Duncan echoed his fellow candidates responses saying he would not accept a seat on the Senate, but noted abolishing it may not be as easy as it sounds.
“The NDP likes to say ‘we’re committed to abolishing the Senate,'” he said. “You cannot do it, I’m sorry. It would be nice to have that option… Our British parliamentary system requires a Senate and anybody who thinks they can abolish it is just whistling up the chimney because the Supreme Court has clearly said that’s not possible.”
Duncan added that senators work three days a week, not a month.
Asked by a member of the audience if candidates would “be willing to vote your conscious or the collective conscious of your constituency if it isn’t in accord with that of your party,” Powell Davidson danced around a direct yes or no answer.
“I was excited to learn that the values and principles of the Liberal Party are very closely aligned to that of local government — openness, accountability, transparency,” said Powell-Davidson, a former two-term Parksville city councillor. “The other reason I was honoured to join this party was because we’re encouraged to be the voice of our communities — I was told from the get-go to get out there and learn the issues of my community, which I was already well acquainted with.”

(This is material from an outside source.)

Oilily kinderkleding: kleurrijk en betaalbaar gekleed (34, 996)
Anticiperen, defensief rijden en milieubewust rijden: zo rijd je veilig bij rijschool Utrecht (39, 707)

When pressed for a yes or no answer from the audience, Powell-Davidson said: “Well, you know, we have a lot of discussion before we get into Parliament —“
She was cut off by heckles from the audience, one woman shouted “straddling the fence!”
“I understand what you’re saying,” said Powell-Davidson. “But I also have to remember once I get to Ottawa I am thinking in terms of the national good as well as the local good.”
“You’ve asked the question of the evening considering I’m the government whip,” said Duncan, noting there are various types of voting on: government legislation, opposition motions and private members motions and bills.
“On government business I will support the government,” he said.
In terms of private members bills and opposition motions, Duncan referenced a Macleans magazine survey measuring which political party was expressing the freest voting.
“It turned out to be the Conservative Party and the party that was most monolithic in voting was the NDP,” said Duncan. “This is contrary to their narrative but it’s not inconsistent with my observation as government whip.”
But contrary to Duncan, Johns vowed to “vote for my constituents first, always. I’m a born and raised Vancouver Islander and my roots run deep here.”
However, Johns confirmed “I’m not going to allude you to what you’re not going to get. I signed up for the NDP because I support the values and principles the NDP present… and I will stand up for those values and principles when I go to Ottawa.”
Simply put, Sollitt said yes.
“One of the reasons I’m running is that I think one of the problems we have in government is, sorry, whip votes… I think it stands in the way of democracy… It’s kind of terrifying to see the extent to which MPs are told how to vote,” said Sollitt.
“The Green Party doesn’t have a whip. I cannot be told how to vote. There’s nobody to tell me how to vote — so you will always be my boss and my only boss.”
The 2015 federal election is Oct. 19.